* What you are asked to do *
In the mailing list post below about adding nodes to a cluster, which ports did the poster try to block on the machine that would stream data to the new node?

You are viewing a plain text version of this content. The canonical link for it is here.

Posted to user@cassandra.apache.org by Daniel Doubleday <da...@gmx.net> on 2010/12/09 20:01:07 UTC

Stuck with adding nodes

Hi good people.

I underestimated load during peak times and now I'm stuck with our production cluster. 
Right now its 3 nodes, rf 3 so everything is everywhere. We have ~300GB data load. ~10MB/sec incoming traffic and ~50 (peak) reads/sec to the cluster

The problem derives from our quorum read / writes: At peak hours one of the machines (thats random) will fall behind because its a little slower than the others and than shortly after that it will drop most read requests. So right now the only way to survive is to take one machine down making every read / write a ALL operation. It's necessary to take one machine down because otherwise users will wait for timeouts from that overwhelmed machine when the client lib chooses it. Since we are a real time oriented thing thats a killer.

So now we tried to add 2 more nodes. Problem is that anticompaction takes to long. Meaning it is not done when peak hour arrives and the machine that would stream the data to the new node must be taken down. We tried to block the ports 7000 and 9160 to that machine because we hoped that would stop traffic and let the machine end anticompaction. But that did not work because we could not cut the already existing connections to the other nodes.

Word and item position data:

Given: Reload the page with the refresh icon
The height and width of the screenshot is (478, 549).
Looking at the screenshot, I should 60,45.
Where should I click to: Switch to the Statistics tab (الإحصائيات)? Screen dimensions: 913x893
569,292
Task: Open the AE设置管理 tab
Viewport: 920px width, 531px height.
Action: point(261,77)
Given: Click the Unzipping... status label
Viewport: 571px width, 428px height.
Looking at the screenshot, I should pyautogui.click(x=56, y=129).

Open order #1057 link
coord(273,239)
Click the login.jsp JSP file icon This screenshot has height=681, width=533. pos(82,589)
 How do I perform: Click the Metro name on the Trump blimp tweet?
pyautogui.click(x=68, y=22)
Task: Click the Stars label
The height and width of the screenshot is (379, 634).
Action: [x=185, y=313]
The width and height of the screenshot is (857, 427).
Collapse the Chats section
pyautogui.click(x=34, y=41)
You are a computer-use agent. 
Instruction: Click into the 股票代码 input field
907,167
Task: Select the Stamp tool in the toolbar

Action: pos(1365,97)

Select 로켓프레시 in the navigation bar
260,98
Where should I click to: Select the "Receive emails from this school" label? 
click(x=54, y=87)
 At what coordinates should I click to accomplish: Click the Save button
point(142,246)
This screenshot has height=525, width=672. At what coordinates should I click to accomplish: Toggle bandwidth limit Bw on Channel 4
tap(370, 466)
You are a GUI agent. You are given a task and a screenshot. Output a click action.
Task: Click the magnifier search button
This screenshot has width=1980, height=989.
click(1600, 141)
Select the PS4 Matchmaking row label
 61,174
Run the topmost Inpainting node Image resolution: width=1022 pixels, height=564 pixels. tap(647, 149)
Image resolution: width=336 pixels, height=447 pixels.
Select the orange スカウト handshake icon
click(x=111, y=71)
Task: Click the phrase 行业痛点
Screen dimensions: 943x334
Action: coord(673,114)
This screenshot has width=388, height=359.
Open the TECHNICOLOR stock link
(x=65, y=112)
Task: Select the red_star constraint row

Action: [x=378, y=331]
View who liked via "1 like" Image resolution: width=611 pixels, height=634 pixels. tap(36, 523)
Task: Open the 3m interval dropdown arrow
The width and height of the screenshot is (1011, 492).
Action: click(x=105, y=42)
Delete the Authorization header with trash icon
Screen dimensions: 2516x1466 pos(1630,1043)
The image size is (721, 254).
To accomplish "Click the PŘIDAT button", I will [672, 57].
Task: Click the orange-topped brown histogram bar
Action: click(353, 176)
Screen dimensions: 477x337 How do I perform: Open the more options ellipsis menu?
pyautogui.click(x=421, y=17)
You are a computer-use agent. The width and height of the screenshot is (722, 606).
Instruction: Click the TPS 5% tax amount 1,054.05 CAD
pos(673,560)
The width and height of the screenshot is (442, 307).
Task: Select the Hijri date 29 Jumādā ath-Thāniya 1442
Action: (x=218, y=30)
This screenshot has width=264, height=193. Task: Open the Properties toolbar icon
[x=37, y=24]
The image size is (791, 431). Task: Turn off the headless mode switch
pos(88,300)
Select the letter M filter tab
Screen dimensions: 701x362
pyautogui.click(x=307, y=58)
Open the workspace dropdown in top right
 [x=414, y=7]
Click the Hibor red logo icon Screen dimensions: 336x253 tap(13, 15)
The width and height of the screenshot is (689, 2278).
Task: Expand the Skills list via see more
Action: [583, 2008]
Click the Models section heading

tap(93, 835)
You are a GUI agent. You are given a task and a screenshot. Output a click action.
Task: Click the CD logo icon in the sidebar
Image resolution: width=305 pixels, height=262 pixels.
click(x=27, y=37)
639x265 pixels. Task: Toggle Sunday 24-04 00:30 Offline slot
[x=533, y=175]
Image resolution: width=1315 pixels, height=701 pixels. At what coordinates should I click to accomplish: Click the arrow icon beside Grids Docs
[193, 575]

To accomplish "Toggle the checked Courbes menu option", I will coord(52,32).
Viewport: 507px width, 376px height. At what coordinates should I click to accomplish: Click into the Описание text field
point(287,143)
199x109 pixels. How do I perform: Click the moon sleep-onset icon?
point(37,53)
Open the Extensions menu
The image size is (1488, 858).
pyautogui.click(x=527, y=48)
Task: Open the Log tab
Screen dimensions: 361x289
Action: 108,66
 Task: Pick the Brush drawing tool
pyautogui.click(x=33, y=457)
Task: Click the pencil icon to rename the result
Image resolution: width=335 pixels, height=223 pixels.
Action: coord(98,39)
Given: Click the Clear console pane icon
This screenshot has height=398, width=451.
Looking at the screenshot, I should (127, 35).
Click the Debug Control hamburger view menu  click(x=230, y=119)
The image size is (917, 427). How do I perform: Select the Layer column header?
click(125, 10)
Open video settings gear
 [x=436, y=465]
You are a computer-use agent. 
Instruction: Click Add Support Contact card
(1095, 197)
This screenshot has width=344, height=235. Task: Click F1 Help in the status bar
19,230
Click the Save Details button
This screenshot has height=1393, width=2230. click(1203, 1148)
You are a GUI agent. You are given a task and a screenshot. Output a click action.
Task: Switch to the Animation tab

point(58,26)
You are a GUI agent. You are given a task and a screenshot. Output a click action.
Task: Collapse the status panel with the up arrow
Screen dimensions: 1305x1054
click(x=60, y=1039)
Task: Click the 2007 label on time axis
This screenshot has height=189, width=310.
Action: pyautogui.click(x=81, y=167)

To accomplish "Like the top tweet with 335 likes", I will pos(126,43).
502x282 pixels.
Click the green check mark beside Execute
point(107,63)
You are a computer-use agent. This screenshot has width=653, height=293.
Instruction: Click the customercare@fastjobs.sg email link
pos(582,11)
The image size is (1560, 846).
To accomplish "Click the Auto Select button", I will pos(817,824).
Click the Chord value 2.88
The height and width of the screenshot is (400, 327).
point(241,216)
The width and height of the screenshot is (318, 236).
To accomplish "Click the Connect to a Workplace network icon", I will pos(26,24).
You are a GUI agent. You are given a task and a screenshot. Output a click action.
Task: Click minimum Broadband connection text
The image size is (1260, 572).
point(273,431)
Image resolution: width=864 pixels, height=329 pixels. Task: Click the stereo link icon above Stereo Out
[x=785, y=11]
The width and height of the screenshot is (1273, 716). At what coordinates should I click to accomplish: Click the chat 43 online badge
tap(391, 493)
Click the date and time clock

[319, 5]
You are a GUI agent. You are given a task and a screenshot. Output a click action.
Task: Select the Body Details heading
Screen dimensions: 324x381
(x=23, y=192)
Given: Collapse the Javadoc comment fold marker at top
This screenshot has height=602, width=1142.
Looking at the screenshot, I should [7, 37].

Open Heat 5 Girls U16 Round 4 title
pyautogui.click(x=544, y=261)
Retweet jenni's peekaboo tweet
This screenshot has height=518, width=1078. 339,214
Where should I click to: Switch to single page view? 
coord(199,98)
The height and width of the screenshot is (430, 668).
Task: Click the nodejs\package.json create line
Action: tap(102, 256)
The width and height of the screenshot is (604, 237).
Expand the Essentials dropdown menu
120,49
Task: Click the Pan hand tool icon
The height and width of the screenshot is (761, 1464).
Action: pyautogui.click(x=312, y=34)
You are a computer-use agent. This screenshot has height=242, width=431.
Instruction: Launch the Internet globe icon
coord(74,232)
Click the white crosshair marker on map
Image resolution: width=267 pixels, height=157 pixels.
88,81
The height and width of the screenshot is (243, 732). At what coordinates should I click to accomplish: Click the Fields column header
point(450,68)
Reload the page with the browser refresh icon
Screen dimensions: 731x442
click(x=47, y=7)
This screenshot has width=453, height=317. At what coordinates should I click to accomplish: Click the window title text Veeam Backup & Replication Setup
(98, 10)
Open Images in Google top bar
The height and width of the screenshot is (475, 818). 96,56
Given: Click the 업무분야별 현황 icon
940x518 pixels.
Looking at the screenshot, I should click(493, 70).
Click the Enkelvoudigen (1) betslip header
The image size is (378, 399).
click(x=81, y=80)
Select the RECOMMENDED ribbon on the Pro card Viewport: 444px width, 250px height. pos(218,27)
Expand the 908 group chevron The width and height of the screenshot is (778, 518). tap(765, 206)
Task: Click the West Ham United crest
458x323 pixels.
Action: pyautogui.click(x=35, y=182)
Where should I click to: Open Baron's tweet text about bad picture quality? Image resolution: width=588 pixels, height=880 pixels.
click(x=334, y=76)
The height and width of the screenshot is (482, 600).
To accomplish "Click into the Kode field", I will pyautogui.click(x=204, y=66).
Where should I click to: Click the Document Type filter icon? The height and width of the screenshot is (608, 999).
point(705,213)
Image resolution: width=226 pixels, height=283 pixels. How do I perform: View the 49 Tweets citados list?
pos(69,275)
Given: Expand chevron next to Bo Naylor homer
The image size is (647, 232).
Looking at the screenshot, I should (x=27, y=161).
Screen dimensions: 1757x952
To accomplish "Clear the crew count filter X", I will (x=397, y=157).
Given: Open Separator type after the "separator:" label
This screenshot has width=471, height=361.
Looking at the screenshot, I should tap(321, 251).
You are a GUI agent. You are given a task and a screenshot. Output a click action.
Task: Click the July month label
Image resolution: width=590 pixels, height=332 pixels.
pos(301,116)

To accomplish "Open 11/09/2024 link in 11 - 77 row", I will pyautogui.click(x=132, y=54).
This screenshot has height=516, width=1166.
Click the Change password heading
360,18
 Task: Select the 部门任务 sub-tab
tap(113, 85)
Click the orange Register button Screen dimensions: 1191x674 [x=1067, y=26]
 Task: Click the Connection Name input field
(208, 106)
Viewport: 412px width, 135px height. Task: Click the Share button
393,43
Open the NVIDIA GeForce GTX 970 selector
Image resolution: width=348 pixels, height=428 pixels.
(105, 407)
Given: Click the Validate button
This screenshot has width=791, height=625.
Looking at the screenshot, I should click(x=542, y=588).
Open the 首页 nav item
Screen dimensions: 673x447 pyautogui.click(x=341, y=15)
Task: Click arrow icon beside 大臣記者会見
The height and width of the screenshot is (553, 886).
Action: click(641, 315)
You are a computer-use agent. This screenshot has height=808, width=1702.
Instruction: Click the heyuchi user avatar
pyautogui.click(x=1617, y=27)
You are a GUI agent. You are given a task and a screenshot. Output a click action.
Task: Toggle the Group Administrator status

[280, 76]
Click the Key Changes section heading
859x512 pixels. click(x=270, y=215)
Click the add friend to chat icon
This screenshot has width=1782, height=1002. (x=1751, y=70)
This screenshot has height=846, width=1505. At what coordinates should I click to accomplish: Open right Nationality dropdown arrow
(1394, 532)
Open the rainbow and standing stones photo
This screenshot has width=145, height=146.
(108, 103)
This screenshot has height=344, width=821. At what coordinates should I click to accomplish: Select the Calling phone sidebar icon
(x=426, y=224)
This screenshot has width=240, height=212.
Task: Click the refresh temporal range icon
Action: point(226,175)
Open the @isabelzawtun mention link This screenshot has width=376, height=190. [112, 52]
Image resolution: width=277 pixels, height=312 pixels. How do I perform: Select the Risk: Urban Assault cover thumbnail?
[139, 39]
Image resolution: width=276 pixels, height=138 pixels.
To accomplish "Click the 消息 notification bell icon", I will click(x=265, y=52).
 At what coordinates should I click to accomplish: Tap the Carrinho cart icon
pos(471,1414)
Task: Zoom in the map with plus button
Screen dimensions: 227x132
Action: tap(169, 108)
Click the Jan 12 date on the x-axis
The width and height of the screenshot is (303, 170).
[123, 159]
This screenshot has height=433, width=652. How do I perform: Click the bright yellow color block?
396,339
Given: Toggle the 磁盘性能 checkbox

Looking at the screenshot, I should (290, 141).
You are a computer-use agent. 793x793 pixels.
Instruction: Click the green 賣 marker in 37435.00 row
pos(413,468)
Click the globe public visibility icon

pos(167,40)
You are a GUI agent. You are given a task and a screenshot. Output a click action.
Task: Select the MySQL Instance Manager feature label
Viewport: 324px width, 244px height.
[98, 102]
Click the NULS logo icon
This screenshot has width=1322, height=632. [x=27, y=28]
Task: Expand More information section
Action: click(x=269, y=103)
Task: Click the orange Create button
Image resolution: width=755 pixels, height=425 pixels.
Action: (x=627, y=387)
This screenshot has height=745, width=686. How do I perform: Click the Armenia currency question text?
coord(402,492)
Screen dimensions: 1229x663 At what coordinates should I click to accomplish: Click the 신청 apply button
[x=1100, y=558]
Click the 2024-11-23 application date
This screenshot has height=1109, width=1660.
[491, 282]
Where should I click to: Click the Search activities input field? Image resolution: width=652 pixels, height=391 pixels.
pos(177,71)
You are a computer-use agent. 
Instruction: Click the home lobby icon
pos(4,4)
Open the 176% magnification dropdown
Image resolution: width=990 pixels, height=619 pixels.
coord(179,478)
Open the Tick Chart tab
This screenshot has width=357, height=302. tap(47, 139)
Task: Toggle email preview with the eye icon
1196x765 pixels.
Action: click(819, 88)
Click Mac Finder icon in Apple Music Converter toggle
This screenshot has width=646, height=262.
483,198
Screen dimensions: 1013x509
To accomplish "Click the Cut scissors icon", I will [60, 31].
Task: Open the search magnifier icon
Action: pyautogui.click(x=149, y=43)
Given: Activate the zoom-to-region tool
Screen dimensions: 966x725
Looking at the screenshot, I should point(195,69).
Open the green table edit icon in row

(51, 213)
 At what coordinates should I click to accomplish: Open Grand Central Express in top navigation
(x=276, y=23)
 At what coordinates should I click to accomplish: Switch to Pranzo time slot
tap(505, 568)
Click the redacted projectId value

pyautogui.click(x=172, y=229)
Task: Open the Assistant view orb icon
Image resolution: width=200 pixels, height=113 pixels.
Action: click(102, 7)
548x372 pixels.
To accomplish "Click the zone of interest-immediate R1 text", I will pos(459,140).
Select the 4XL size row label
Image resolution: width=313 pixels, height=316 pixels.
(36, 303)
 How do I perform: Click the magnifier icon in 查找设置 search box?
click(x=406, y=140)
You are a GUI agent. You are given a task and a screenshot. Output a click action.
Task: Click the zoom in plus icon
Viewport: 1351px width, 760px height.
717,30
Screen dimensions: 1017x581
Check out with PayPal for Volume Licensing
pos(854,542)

* Answer to the problem *
Ports 7000 and 9160.